Vasari describe pomposamente, como no podía menos, dado su cargo de artista áulico, estos dos personajes: «El uno, el pensativo (il pensieroso) duque Lorenzo, con semblante de sabiduría, medita, cruzadas las piernas de modo admirable; el otro, el duque Juliano, alza la cabeza fiera, los ojos y el perfil divinos. Debajo de cada uno de estos retratos están los sarcófagos, con una tapa curva, donde se apoyan recostadas las alegorías del Día y la Noche, del Alba y del Ocaso, como para dar idea del curso del tiempo, que nos arrastra a la eternidad. La Noche parece que duerme, a manera de una giganta cansada que reposa. En esta piedra-escribió Carlos Strozzi- duerme la vida; tócala, si lo dudas, y empezará a hablarte.» Miguel Ángel, como resumiendo sus tristezas ante el espectáculo de aquel siglo corrompido, habló por boca de La Noche en unos versos famosos de un soneto suyo a la estatua: «Grato me es el dormir, y más el ser de piedra-mientras el mal y la vergüenza dura. El no ver. no sentir, es mi ventura; no me despiertes, no habla muy bajo. El Día levanta por sobre el hombro la cabeza rubicunda medio desbastada, como el halo del sol, cuyo contorno los ojos no distinguen de una manera fija.
Estas sepulturas de los Médicis son, indudablemente, la obra maestra de Miguel Angel. Después de ellas su espíritu aparece cada vez más atormentado por nuevos encargos, que más bien son cargas, impropios de su carácter, como la pintura del Juicio Final para la capilla Sixtina y las obras de San Pedro, y por la muerte de su única amor (al menos conocido), de la famosísima Victoria Colonna, viuda del marqués de Pescara. De las relaciones platónicas entre estos dos espíritus nobilísimos nos enteran sus cartas y los versos de Miguel Ángel, y además, Condivi y el ya citado libro del portugués Francisco de Holanda.
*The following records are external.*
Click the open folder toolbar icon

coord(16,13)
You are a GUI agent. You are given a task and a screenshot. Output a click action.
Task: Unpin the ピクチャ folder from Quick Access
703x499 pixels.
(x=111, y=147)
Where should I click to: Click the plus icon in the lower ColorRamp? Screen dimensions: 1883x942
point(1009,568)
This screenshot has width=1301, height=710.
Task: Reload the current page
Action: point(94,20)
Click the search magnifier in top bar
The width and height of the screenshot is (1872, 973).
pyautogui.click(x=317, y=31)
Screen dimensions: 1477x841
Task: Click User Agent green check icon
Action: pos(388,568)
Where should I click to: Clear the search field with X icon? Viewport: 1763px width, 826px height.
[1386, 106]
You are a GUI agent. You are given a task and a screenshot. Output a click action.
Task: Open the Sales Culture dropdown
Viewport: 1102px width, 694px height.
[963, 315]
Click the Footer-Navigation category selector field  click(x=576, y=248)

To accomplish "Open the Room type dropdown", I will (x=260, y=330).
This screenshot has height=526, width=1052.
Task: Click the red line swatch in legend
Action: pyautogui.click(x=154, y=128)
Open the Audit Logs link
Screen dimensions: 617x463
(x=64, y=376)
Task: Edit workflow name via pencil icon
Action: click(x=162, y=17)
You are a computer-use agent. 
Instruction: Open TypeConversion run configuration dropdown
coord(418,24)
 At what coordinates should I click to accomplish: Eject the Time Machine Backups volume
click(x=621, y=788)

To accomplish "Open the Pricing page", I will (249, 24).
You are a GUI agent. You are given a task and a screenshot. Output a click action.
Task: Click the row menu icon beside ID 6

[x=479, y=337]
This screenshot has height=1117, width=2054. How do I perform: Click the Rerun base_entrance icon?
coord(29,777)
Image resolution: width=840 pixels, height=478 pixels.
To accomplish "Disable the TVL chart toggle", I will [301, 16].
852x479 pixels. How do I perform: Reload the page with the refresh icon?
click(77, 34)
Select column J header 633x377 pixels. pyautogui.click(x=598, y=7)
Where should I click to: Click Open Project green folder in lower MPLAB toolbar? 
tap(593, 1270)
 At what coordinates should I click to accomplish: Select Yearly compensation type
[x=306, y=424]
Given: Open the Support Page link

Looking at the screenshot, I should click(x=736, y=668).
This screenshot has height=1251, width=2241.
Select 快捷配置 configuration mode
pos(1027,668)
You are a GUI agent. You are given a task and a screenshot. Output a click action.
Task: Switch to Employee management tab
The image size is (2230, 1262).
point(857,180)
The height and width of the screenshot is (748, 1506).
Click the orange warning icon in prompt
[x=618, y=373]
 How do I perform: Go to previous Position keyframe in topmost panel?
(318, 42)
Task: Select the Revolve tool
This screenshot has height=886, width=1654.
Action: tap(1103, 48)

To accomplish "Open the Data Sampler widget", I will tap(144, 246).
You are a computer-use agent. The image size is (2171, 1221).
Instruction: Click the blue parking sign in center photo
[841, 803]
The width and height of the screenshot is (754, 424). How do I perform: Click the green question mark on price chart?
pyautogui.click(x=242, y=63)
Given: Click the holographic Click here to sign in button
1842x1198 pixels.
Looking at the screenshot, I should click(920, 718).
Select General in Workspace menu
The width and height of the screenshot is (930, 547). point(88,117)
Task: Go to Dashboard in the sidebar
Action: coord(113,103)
Condivi, autorizado por Miguel Ángel, habló de estas relaciones en los siguientes términos: En particular amó grandemente Miguel Ángel a la marquesa de Pescara, de cuyo divino espíritu estaba enamorado, siendo en reciprocidad amado de ella entrañablemente (sinceramente)… Ella, muchas veces, desde Viterbo o de otros lugares adonde hubiese ido por deporte o veraneo, regresó a Roma sólo para ver a Miguel Ángel; y él tanto amor le tenia, que a menudo aseguraba que de nada se dolía tanto como de no haberle besado la frente, como le besó la mano, cuando fue a verla en su lecho de muerte.»
Victoria Colonna murió en el año 1547. Miguel Ángel, que había de sobrevivirla dieciséis años, se conservó fiel a su memoria, inspirándose en ella para dar expansión a sus aficiones poéticas, que crecían con la vejez. Siempre había sido un gran lector de Dante; y ahora, muerto el único amor de su vida, llena de trabajos, queda ría acompañado también con el recuerdo de su Beatriz. Este amor, ciertamente, parece haber sido elevado y puro; ambos eran ya de edad madura cuando se conocieron, y en ella alentaban los más altos ideales de religión y arte. Retirada en un monasterio de Viterbo la mayor parte del tiempo, Miguel Ángel la asediaba con cartas y versos que llegaron a alarmarse. Sin embargo, le contestaba amablemente, hablándole de su stabile amicizia, de su sicurissima affezione, de los dulces coloquios, etc. No cabe duda que en estas entrevistas los dos amantes, si es que así pueden ser llamados, hablarían mucho más de religión que de arte, mucho más del amor de Dios que de doctrinas estéticas.